- Your goal -
Give again only the lines from the line that holds "Instruction: Open the" to the end of the data, inclusive, omitting all pictures.

- Data excerpts -

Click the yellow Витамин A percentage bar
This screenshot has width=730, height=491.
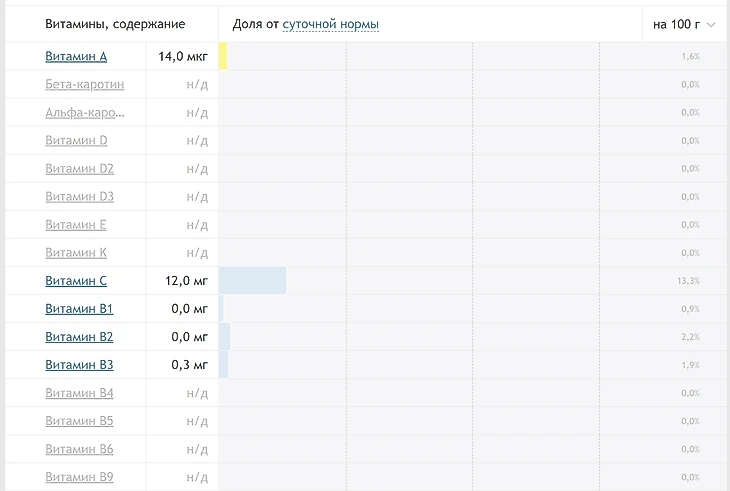[x=223, y=57]
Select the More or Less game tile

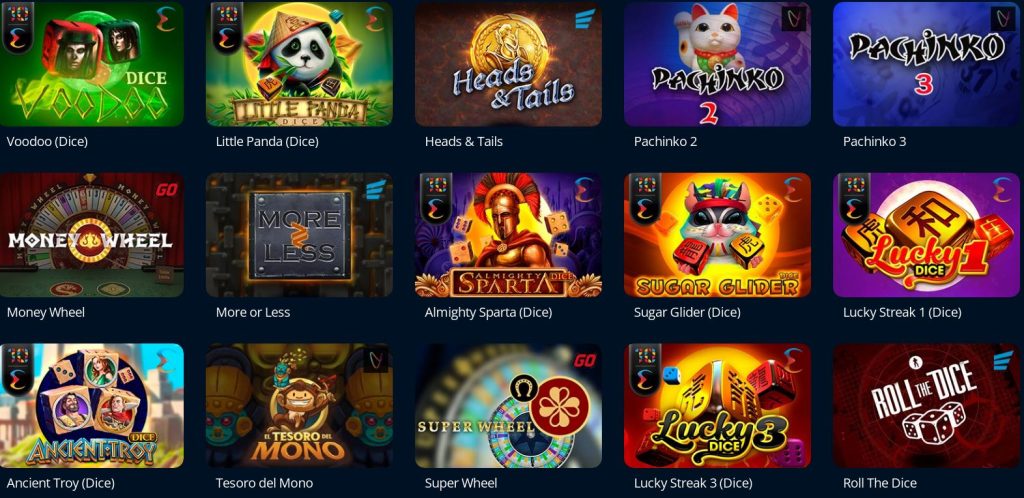point(299,235)
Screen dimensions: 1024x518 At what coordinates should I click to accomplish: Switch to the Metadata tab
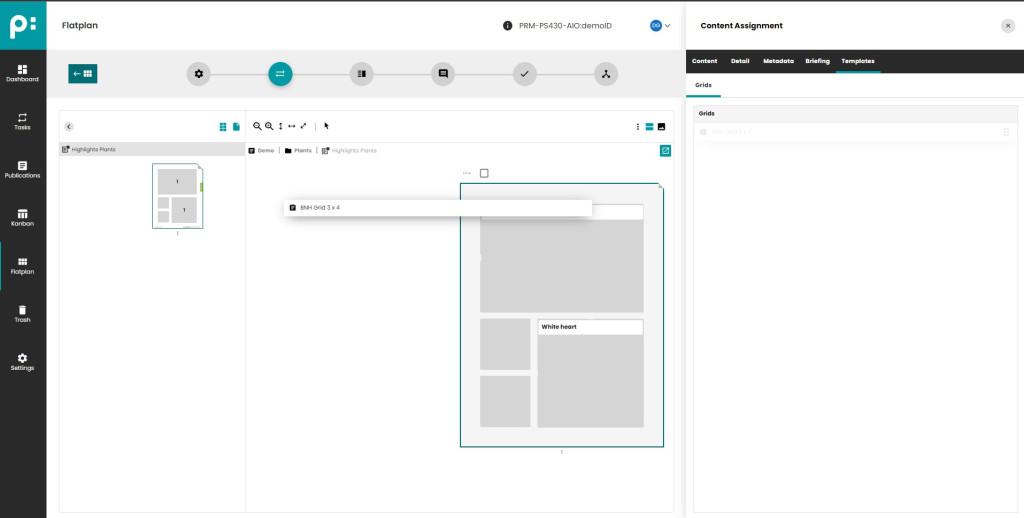778,61
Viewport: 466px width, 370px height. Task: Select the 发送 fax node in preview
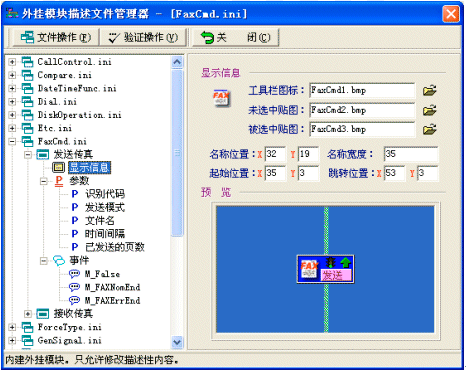326,269
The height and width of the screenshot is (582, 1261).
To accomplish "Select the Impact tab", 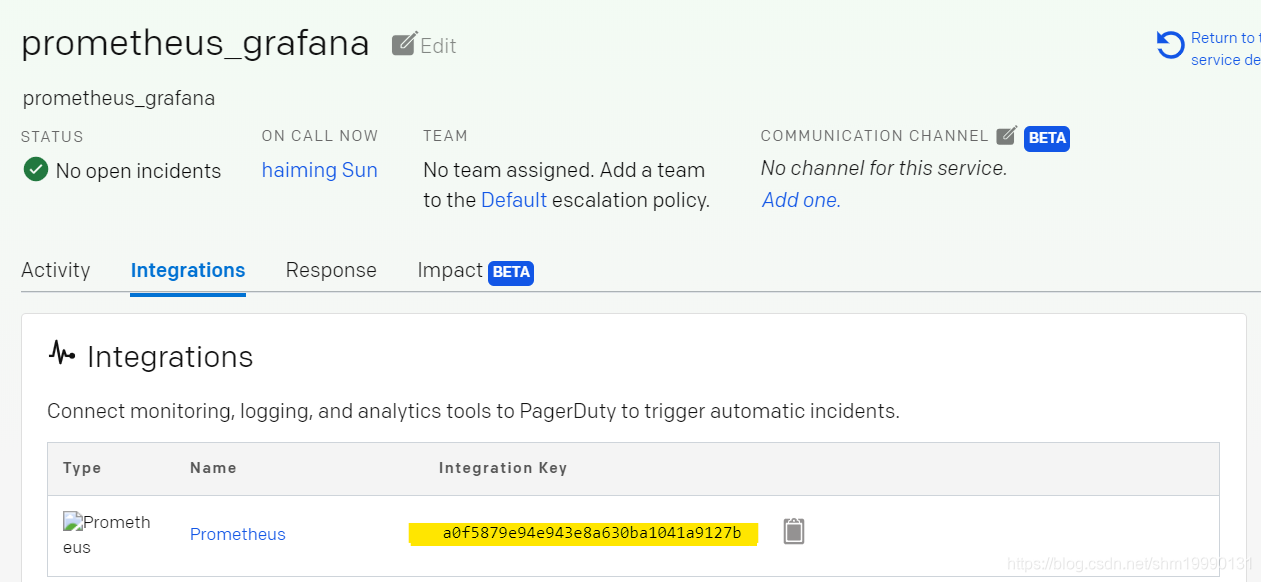I will [450, 270].
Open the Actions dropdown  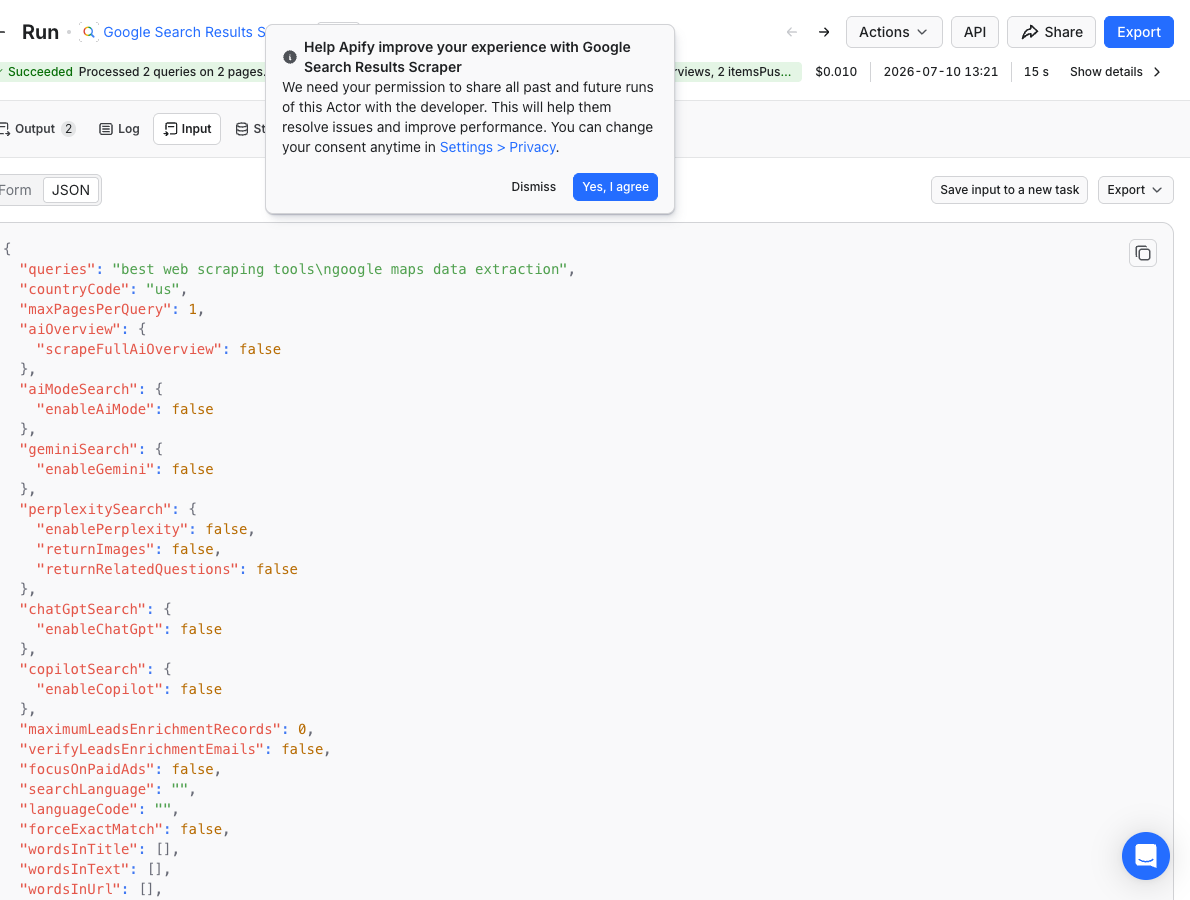tap(893, 32)
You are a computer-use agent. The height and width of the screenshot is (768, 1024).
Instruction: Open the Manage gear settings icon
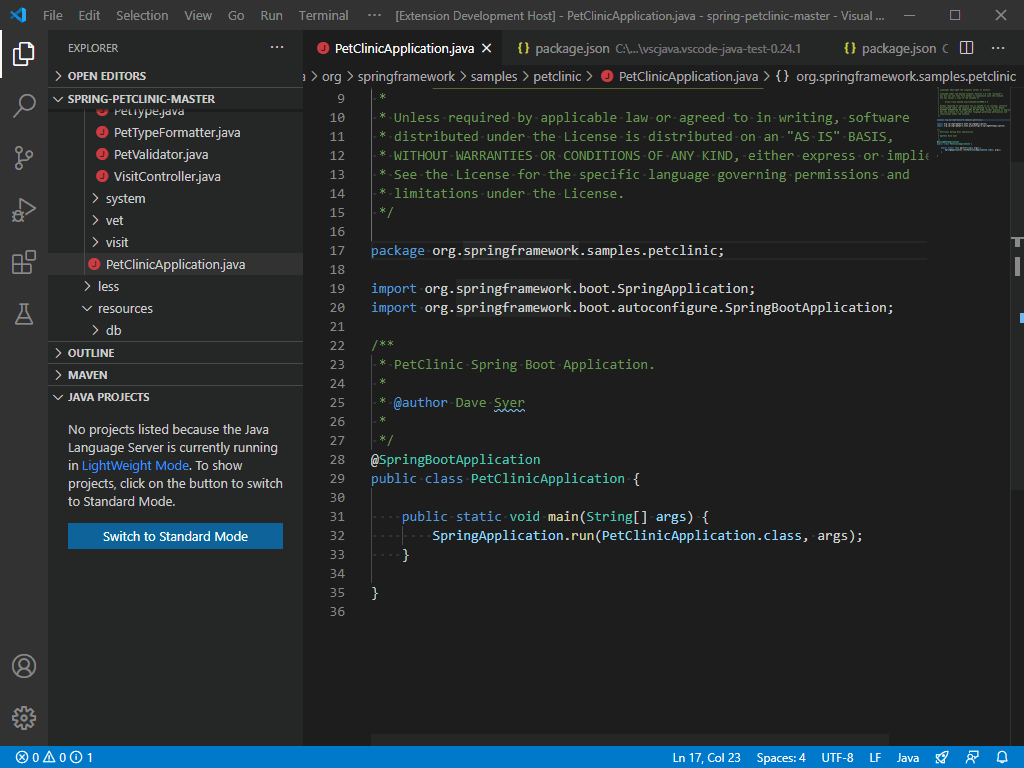click(x=24, y=718)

- Result of this exercise -
Instruction: Open the Manage gear settings icon
click(x=24, y=718)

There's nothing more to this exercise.